A、实体“所知”以及实体“所有”的鉴别方法
B、实体“所有”以及实体“特征”的鉴别方法
C、实体“所知”以及实体“特征”的鉴别方法
D、实体“所有”以及实体“行为”的鉴别方法
答案:A
解析:题目中安全登录会涉及到账号密码为实体所知,智能卡和短信是实体所有。
12、[单选题]12、某单位开发了一个面向互联网提供服务的应用网站,该单位委托软件测评机构对软件进行了源代码分析、模糊测试等软件安全性测试,在应用上线前,项目经理提出了还需要对应用网站进行一次渗透性测试,作为安全主管,你需要提出渗透性测试相比源代码测试、模糊测试的优势给领导做决策,以下哪条是渗透性测试的优势?
A、渗透测试以攻击者的思维模拟真实攻击,能发现如配置错误等运行维护期产生的漏洞
B、渗透测试是用软件代替人工的一种测试方法,因此测试效率更高
C、渗透测试使用人工进行测试,不依赖软件,因此测试更准确
D、渗透测试中必须要查看软件源代码,因此测试中发现的漏洞更多
答案:A
解析:渗透测试是模拟攻击的黑盒测试,有利于发现系统明显的问题。
13、[单选题]13、软件安全设计和开发中应考虑用户隐私包,以下关于用户隐私保护的说法哪个是错误的?
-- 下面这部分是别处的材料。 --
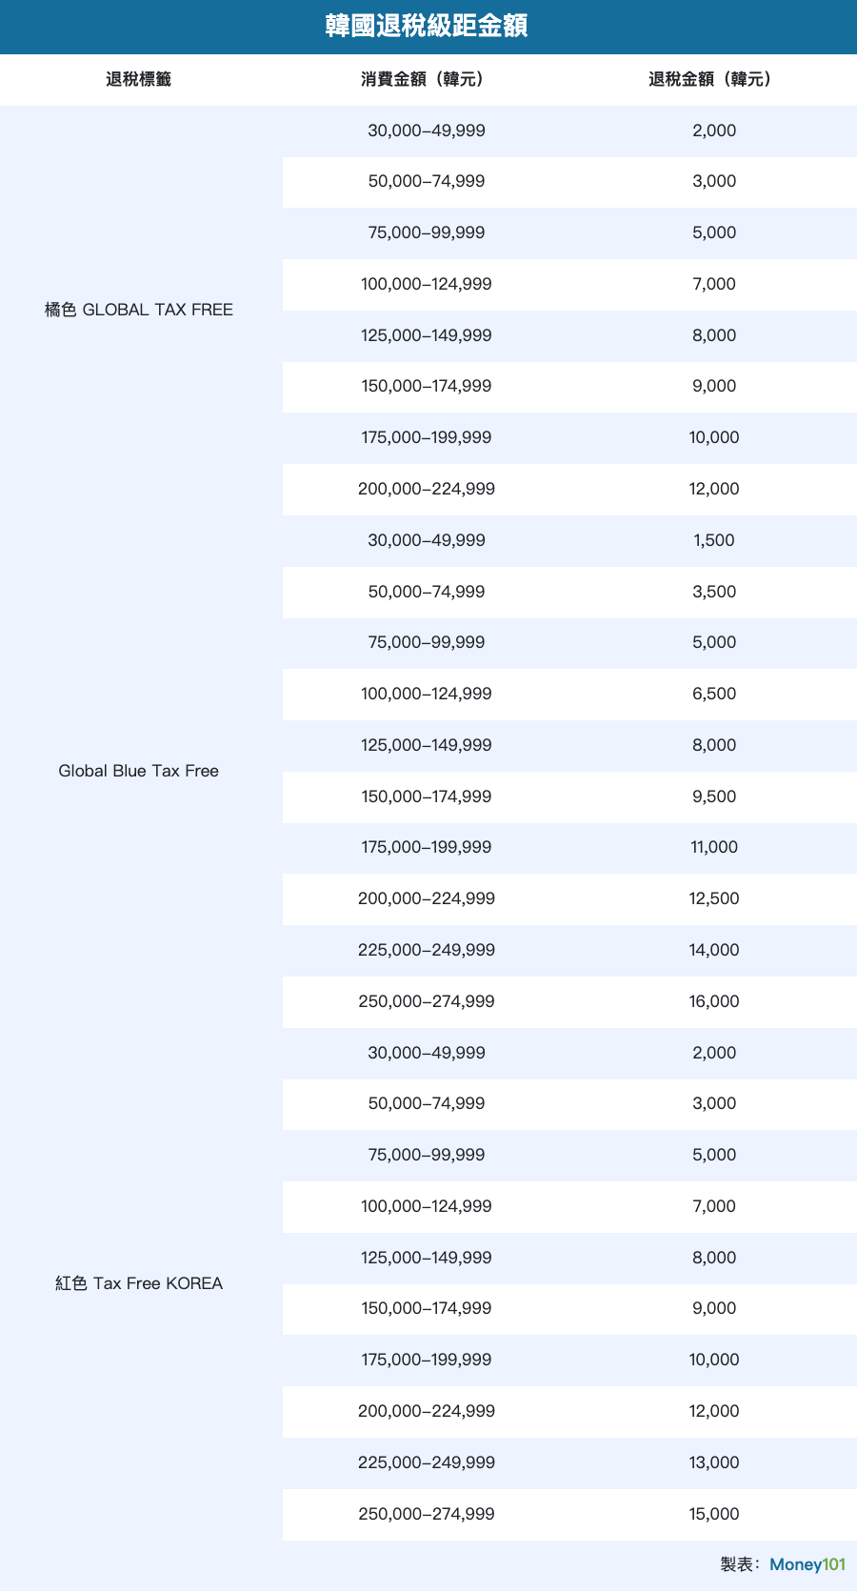Select the 12,500 refund amount cell
Image resolution: width=857 pixels, height=1593 pixels.
714,898
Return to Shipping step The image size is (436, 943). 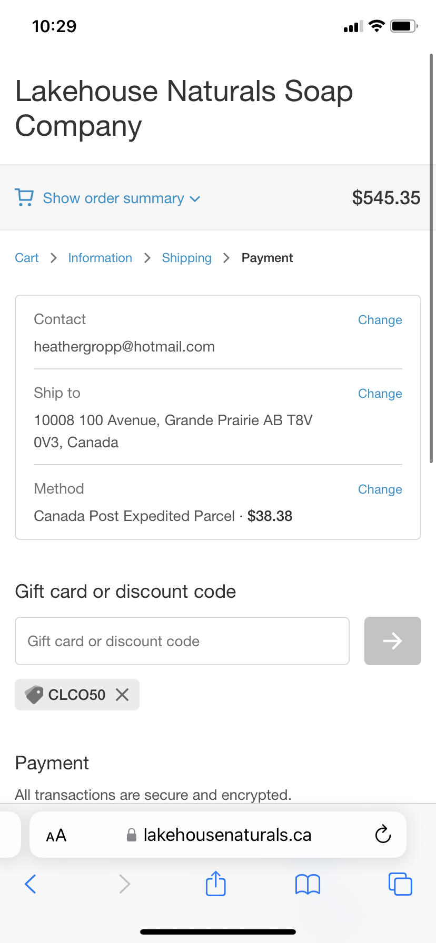pyautogui.click(x=186, y=258)
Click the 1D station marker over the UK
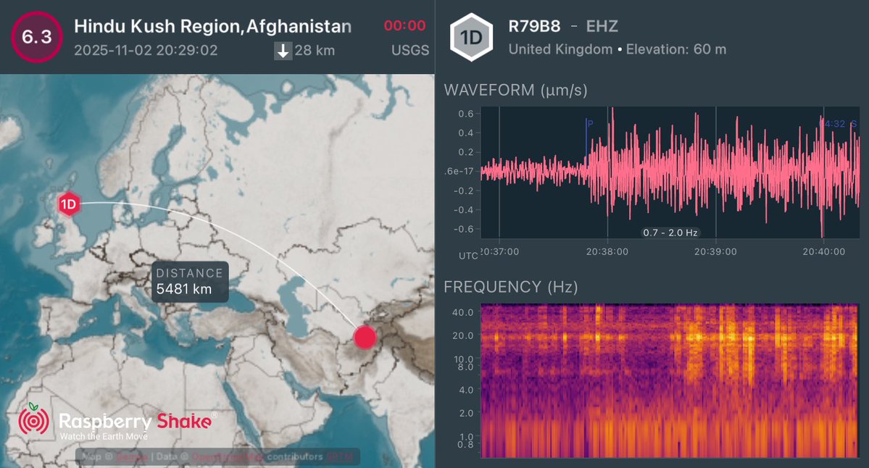The width and height of the screenshot is (869, 468). [x=67, y=205]
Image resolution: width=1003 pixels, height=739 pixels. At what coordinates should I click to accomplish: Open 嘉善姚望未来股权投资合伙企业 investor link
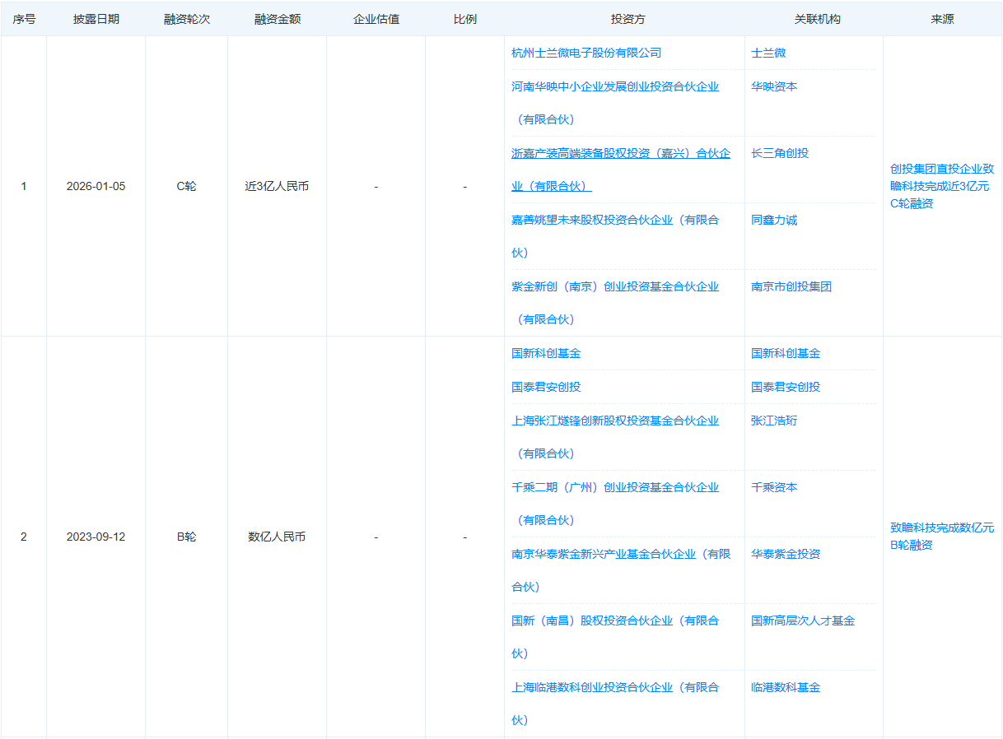[x=614, y=220]
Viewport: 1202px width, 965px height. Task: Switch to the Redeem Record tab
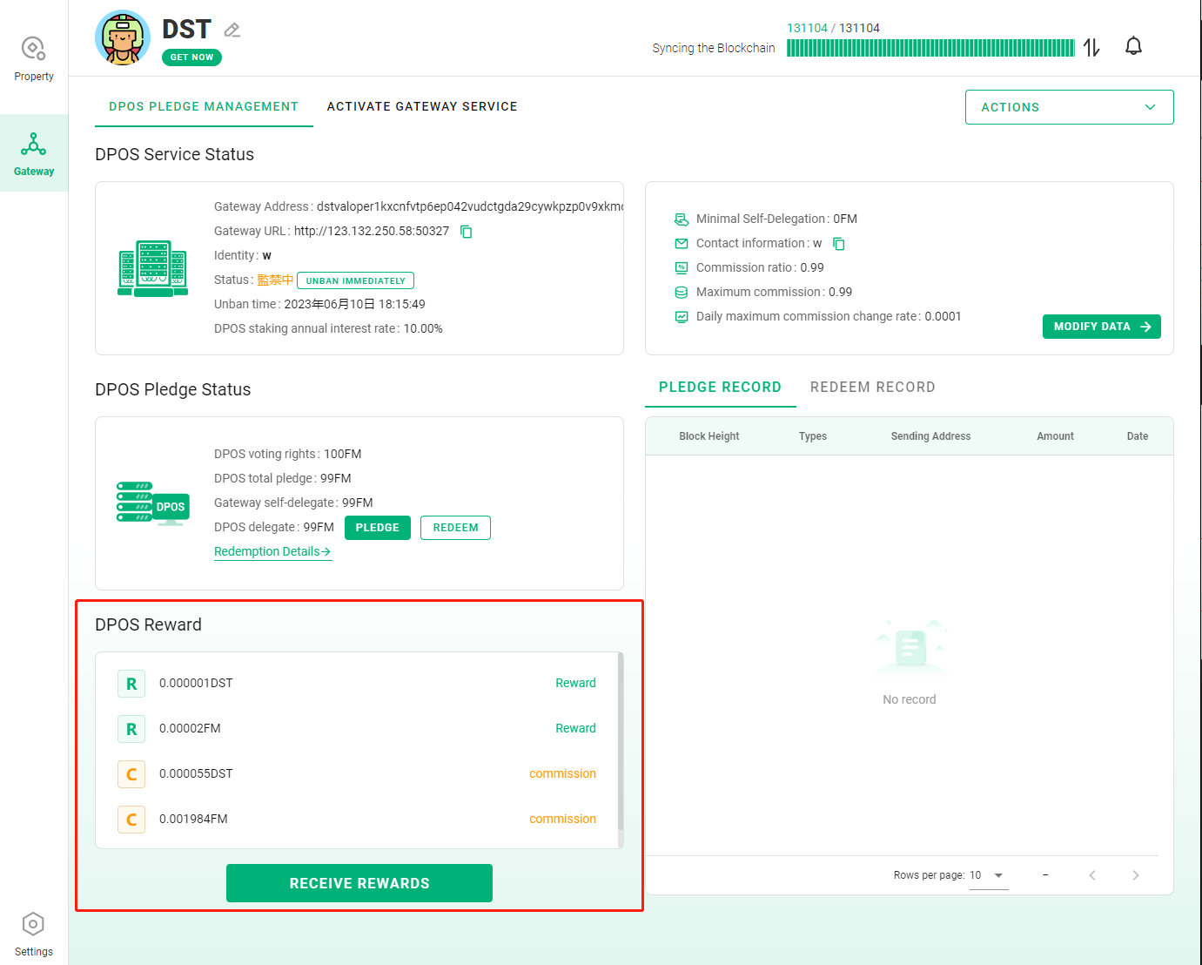(x=872, y=388)
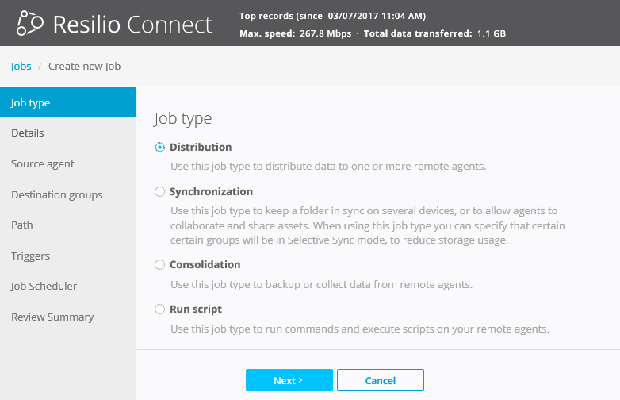
Task: Choose the Synchronization job type option
Action: [x=160, y=192]
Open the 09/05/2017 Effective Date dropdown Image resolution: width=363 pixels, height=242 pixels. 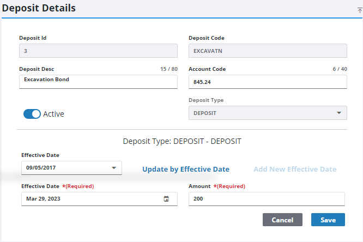pos(71,168)
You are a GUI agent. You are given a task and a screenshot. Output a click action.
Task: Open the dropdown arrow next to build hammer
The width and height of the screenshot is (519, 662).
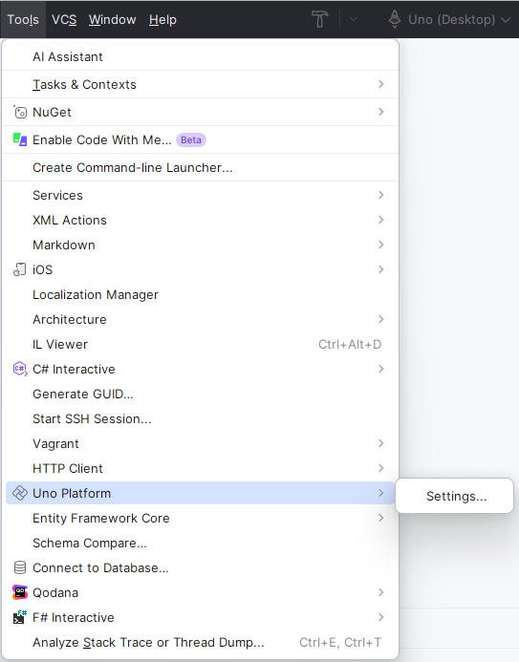point(354,19)
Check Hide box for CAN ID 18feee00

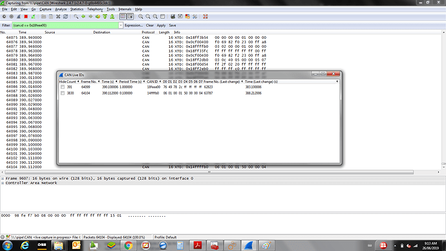pos(63,87)
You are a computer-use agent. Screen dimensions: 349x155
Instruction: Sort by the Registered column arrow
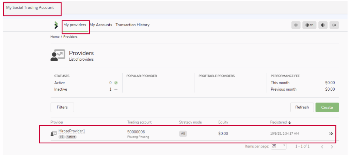[290, 122]
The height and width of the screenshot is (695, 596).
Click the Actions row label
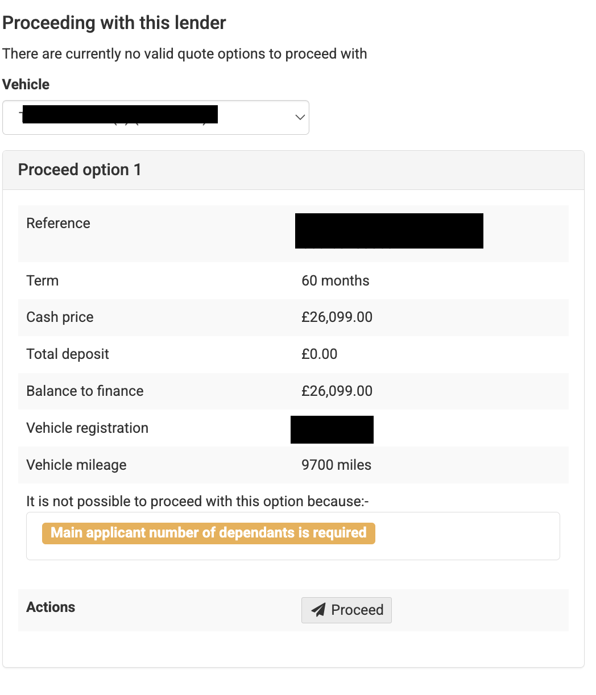click(x=50, y=607)

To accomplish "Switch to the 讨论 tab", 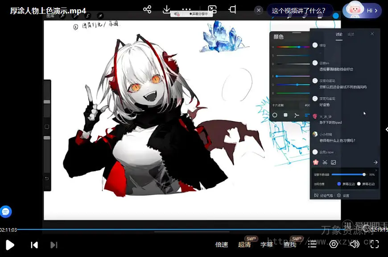I will [339, 34].
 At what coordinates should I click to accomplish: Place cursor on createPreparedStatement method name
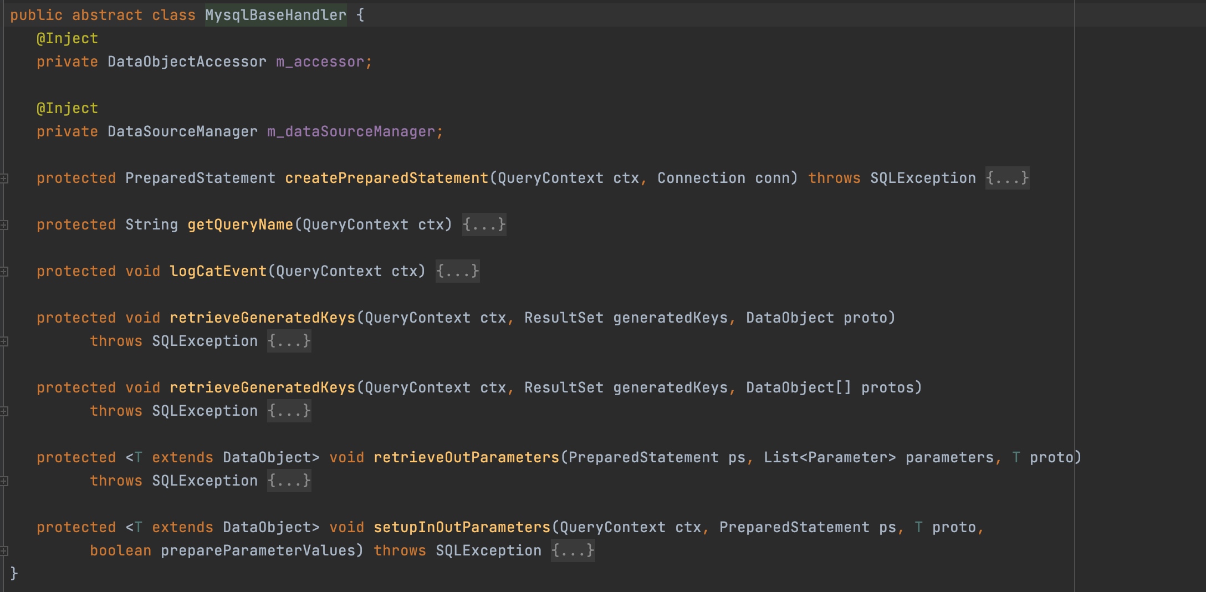point(386,178)
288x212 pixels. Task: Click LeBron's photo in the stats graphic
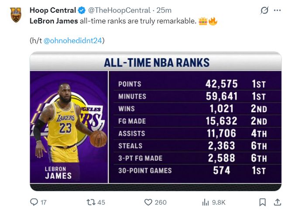point(69,127)
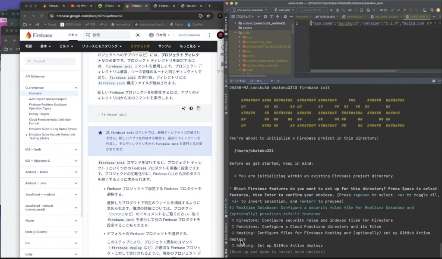The width and height of the screenshot is (442, 259).
Task: Copy the firebase init code sample
Action: (199, 109)
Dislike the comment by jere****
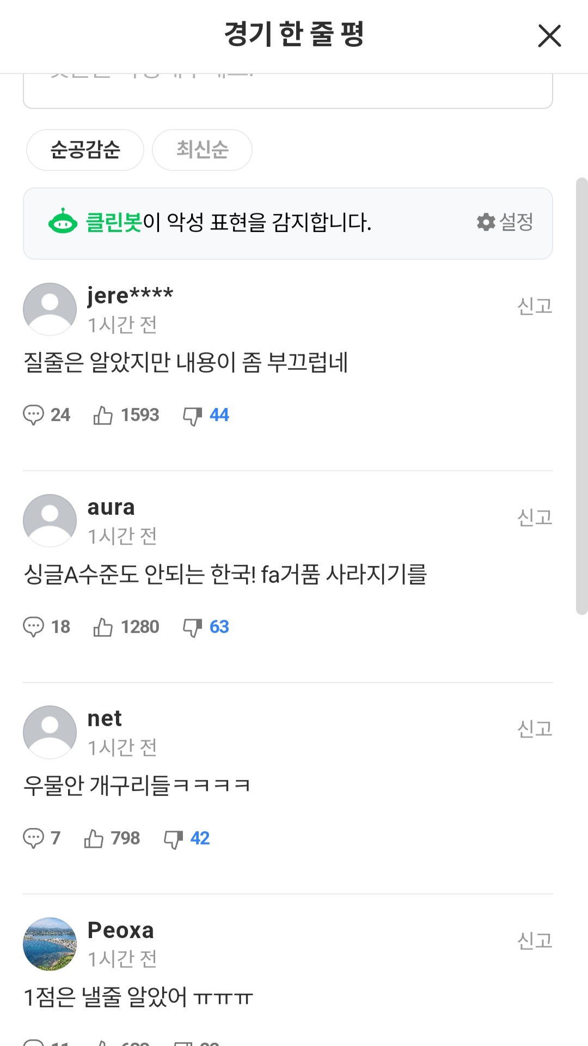Viewport: 588px width, 1046px height. point(192,416)
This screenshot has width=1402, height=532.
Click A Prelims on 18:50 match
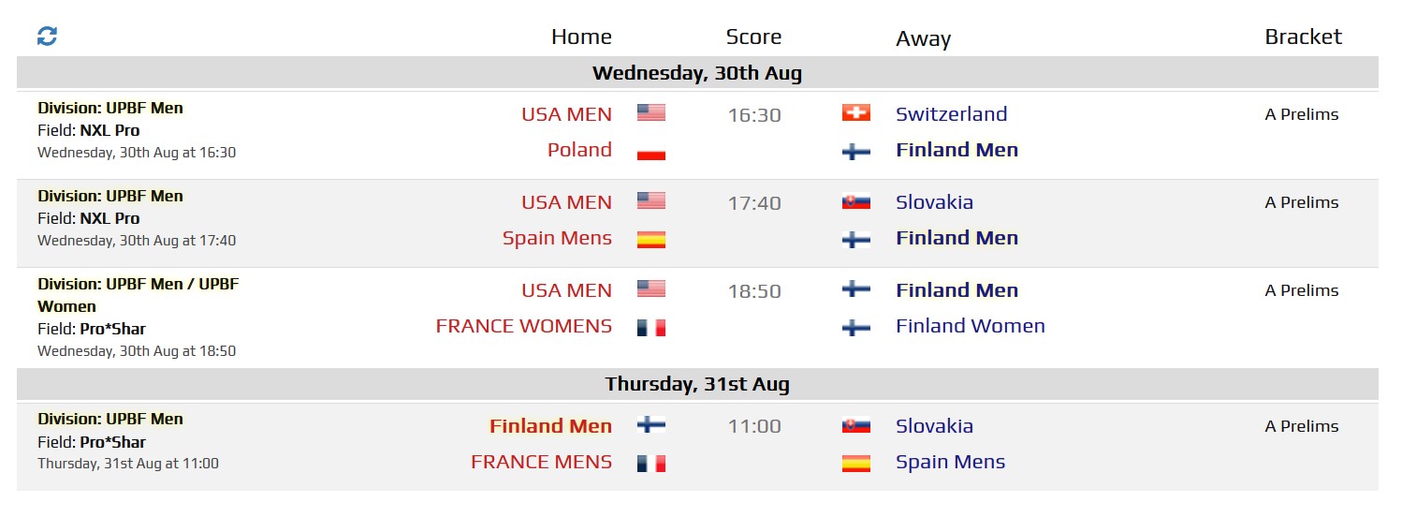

A、告诉用户需要收集什么数据及搜集到的数据会如何去使用
B、当用户的数据由于某种原因要被使用时,给用户选择是否允许
C、用户提交的用户名和密码属于隐私数据,其它都不是
D、确保数据的使用符合国家、地方、行业的相关法律法规
答案:C
解析:个人隐私包括但不限于用户名密码、位置、行为习惯等信息。
14、[单选题]14、软件安全保障的思想是在软件的全生命周期中贯彻风险管理的思想,在有限资源前提下实现软件安全最优防护,避免防范不足带来的直接损失,也需要关注过度防范造成的间接损失。在以下软件安全开发策略中,不符合软件安全保障思想的是.
A、曷软件盖务时考虑到软件安全相关费用,经费中预留了安全测试、安全评审相关费用,确保安全经费得到落实
B、在软件安全设计时,邀请软件安全开发专家对软件架构设计进行评审,及时发现架构设计中存在的安全不足
C、确保对软编码人员进行安全培训,开发人员了解安全编码基本原则和方法,确保开发人员编写出安全的代码
D、在软件上线前对软件进行全面安全性测试,包括源代码分析、模糊测试、渗透测试,未经以上测试的软件不允许上线运行
答案:D
解析:软件的安全测试根据实际情况进行测试措施的选择和组合。
15、[单选题]15、以下哪一项不是工作在网络第二层的隧道协议:
A、VTP
B、L2F
C、PPTP
D、L2TP
答案:A
解析:L2F、PPTP、L2TP均为二层隧道协议。